A witness credibility battle erupted in Dynamic Drinkware LLC v. National Graphics, Inc., IPR2013-00131, where the Board found that Patent Owner antedated a key prior art reference…despite the fact that the inventor testified on behalf of Petitioner. To uphold its burden of proving an earlier invention, Patent Owner relied on testimony from two fact witnesses who explained the steps undertaken by Patent Owner in conceiving and reducing to practice the claimed invention. Order at 7. In rebuttal, Petitioner relied on testimony from the inventor himself. Id. The inventor testified that while working for Patent Owner and developing the product, “None of the products [were produced]…in a way that was consistent with the claims of the ‘196 patent.” Id. at 10. The inventor further testified his notebook entry “confirms that we still had a long way to go [for commercialization].”

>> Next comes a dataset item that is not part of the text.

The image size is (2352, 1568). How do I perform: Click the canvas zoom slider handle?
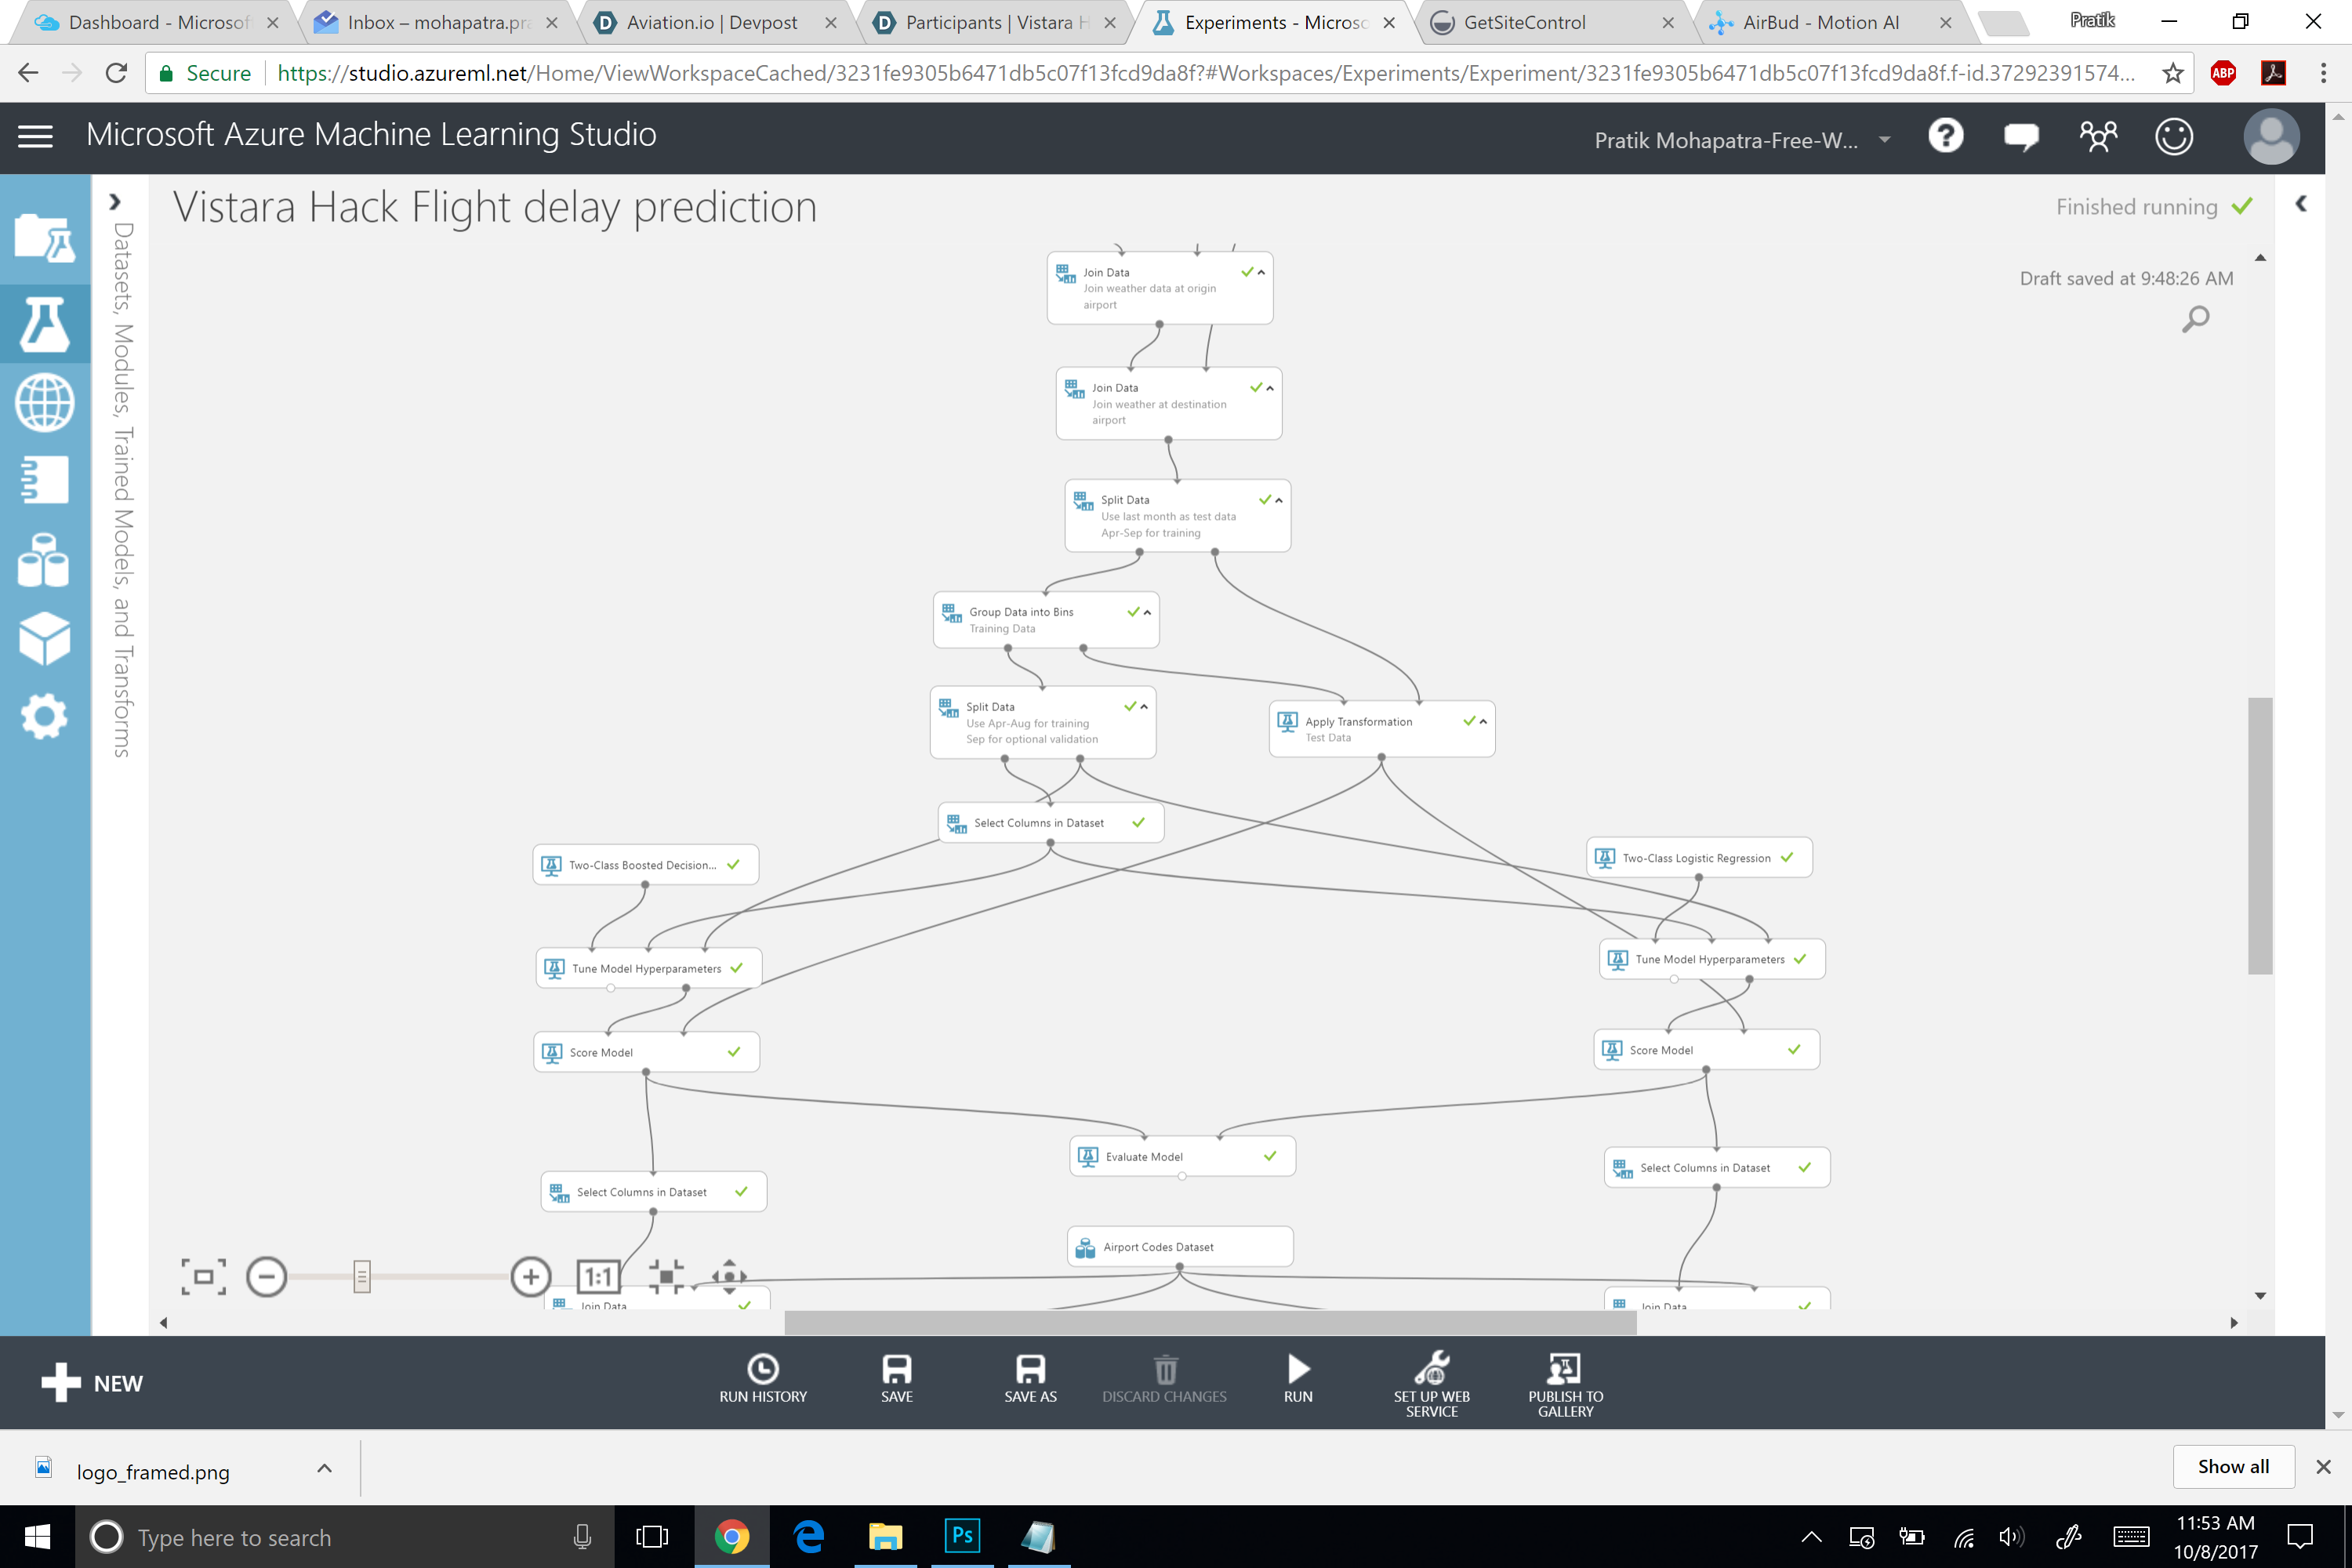click(x=362, y=1276)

The Board sided with Patent Owner, finding that “[t]here is no requirement that the invention, when tested, be in a commercially satisfactory stage of development.” Steinberg v. Seitz, 517 F.2d 1359, 1363 (Fed. Cir. 1975) “The fact that further refinements of the invention were made is not relevant.” Farrand Optical Co. v. United States, 325 F.2d 328, 333 (2d Cir.1963). Order at 13.
Thus, the testimony from the inventor himself did not persuade the Board that the invention was not reduced to practice prior to the critical date of a key prior art reference. Id. at 17. The Board found Patent Owner’s witnesses properly antedated the reference and, without that prior art, the proposed challenge grounds from the Petition failed.